Le dispositif doit permettre à SUWAMA d’accompagner les écoles et de maintenir la dynamique des jardins pendant deux années supplémentaires, sans dépendre de la présence permanente du CEDEFOG.
L’accompagnement n’a donc pas seulement aidé à exécuter le projet : il a permis de penser son autonomie après CORÉOM.
Envoyer de l’argent au Suriname : un parcours en cinq étapes
Toute coopération possède aussi ses coulisses moins visibles.
Pour Lucile, la principale difficulté concerne le transfert des fonds au Suriname. Habituée aux virements bancaires classiques, elle découvre qu’aucun IBAN ne peut être utilisé pour envoyer directement l’argent sur le compte du partenaire.
Le transfert doit finalement être réalisé en cinq fois.
À chaque étape, un nouvel obstacle apparaît : plafond de carte bancaire, montant mensuel maximal autorisé, problème de réseau en agence, opération refusée malgré une augmentation du plafond, puis nouvel essai en ligne avec un opérateur spécialisé….Les allers-retours se multiplient entre l’association, la banque et l’agence de transfert de Kourou.
Cette expérience très concrète fait désormais partie des connaissances acquises par le CEDEFOG.
Un visa obtenu… quelques jours trop tard
Une autre action devait permettre à une représentante de SUWAMA de venir en Guyane pour rencontrer les élèves du collège et plusieurs acteurs institutionnels.
Les démarches de visa sont engagées, mais trop tardivement pour respecter le calendrier du projet. Le document est finalement accordé, quelques jours seulement après la période prévue pour la rencontre.
À ce décalage administratif s’ajoute un événement familial qui empêche définitivement le déplacement avant la clôture du financement.

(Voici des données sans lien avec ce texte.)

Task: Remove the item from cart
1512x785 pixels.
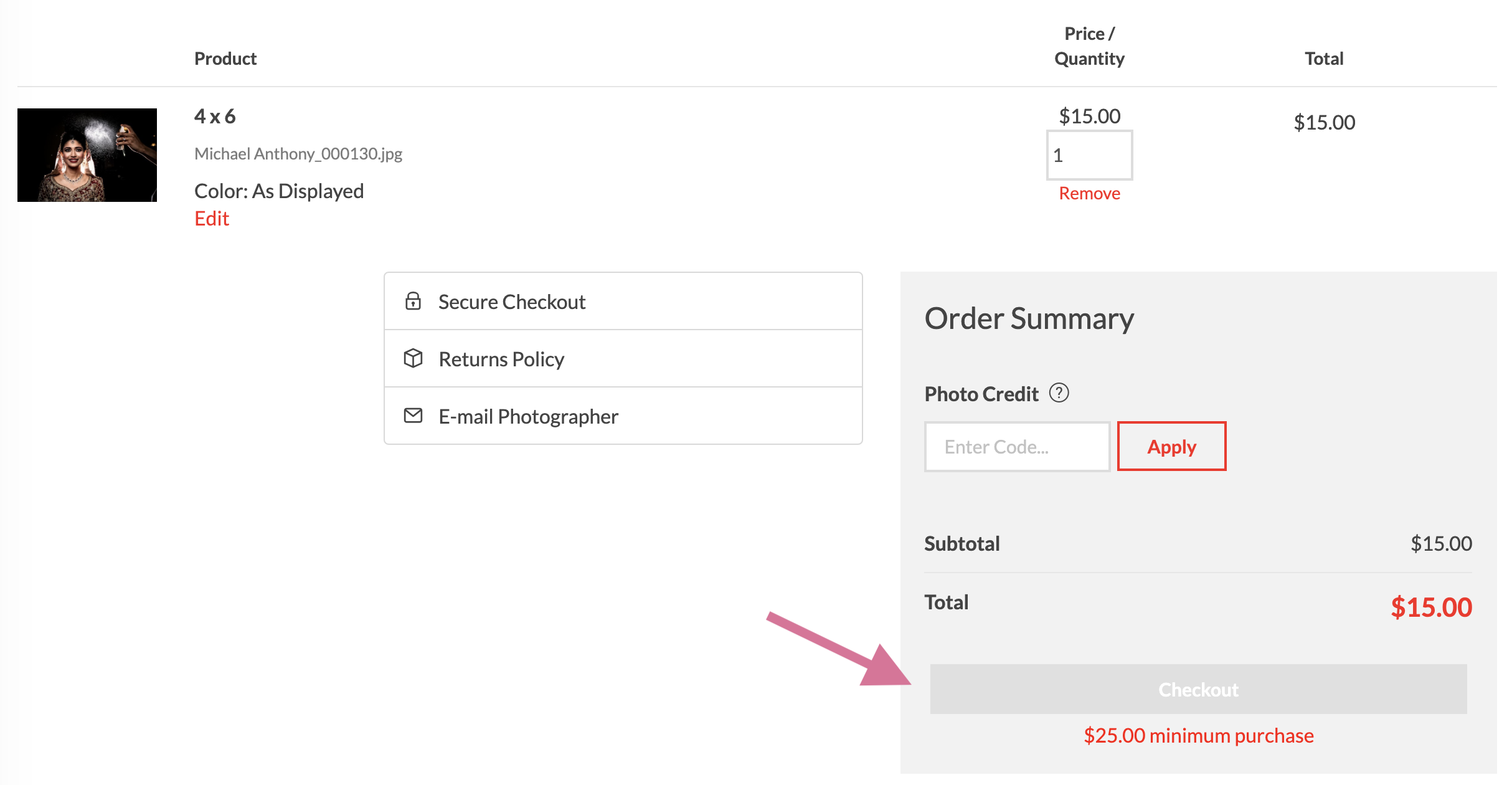Action: coord(1089,193)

L’épisode laisse un enseignement clair : les mobilités du Suriname vers la Guyane doivent être envisagées très en amont. La coopération transfrontalière est pensée dans la réciprocité, mais cette réciprocité demeure inégalement accessible lorsque les partenaires ne sont pas soumis aux mêmes conditions de circulation.

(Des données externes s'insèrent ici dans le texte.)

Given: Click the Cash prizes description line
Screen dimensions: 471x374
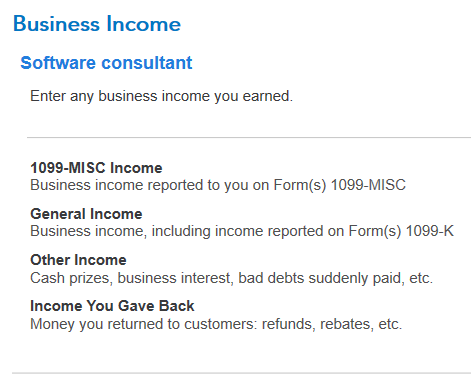Looking at the screenshot, I should 231,278.
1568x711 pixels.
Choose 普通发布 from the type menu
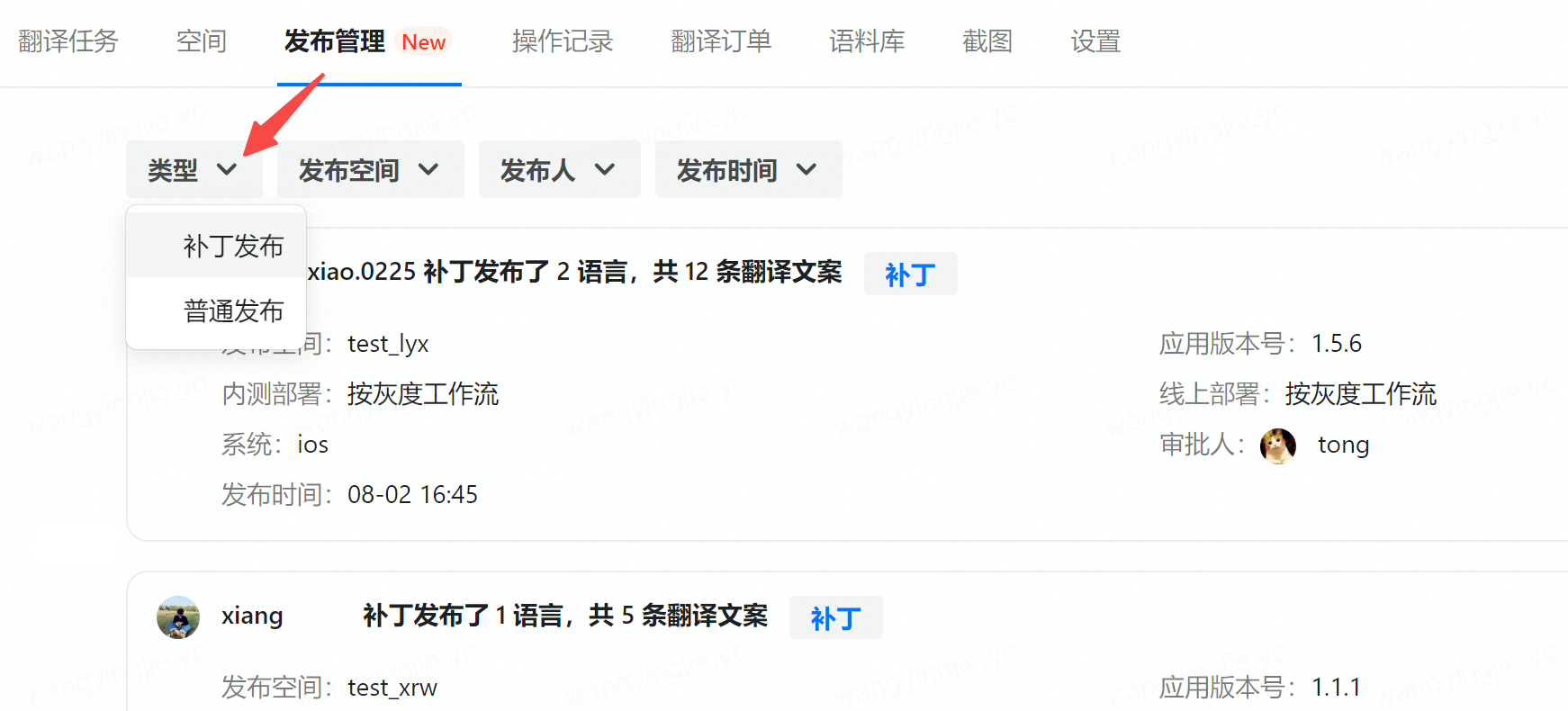point(233,310)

La fin d’un financement, pas celle du partenariat
Avec la clôture de CORÉOM, la première phase de Solidarity School Garden s’achève. Mais les jardins continuent d’être accompagnés au Suriname et le collège guyanais souhaite maintenir les échanges avec les élèves partenaires.
Pour le CEDEFOG comme pour SUWAMA, le projet a permis de consolider une relation qui pourrait désormais se prolonger sous d’autres formes.
Il a surtout montré que la coopération ne repose pas sur l’absence de difficultés. Elle se construit dans la capacité à les traverser ensemble : trouver un nouvel établissement lorsqu’un partenaire se retire, vérifier un hébergement encore en travaux, recommencer plusieurs fois un transfert financier ou passer d’une langue à l’autre jusqu’à parvenir à se comprendre.
Entre la Guyane et le Suriname, les jardins pédagogiques ont ainsi produit davantage que des plantations. Ils ont créé un espace commun dans lequel les savoirs circulent, les différences deviennent des ressources et les liens peuvent continuer à pousser bien après la fin du programme.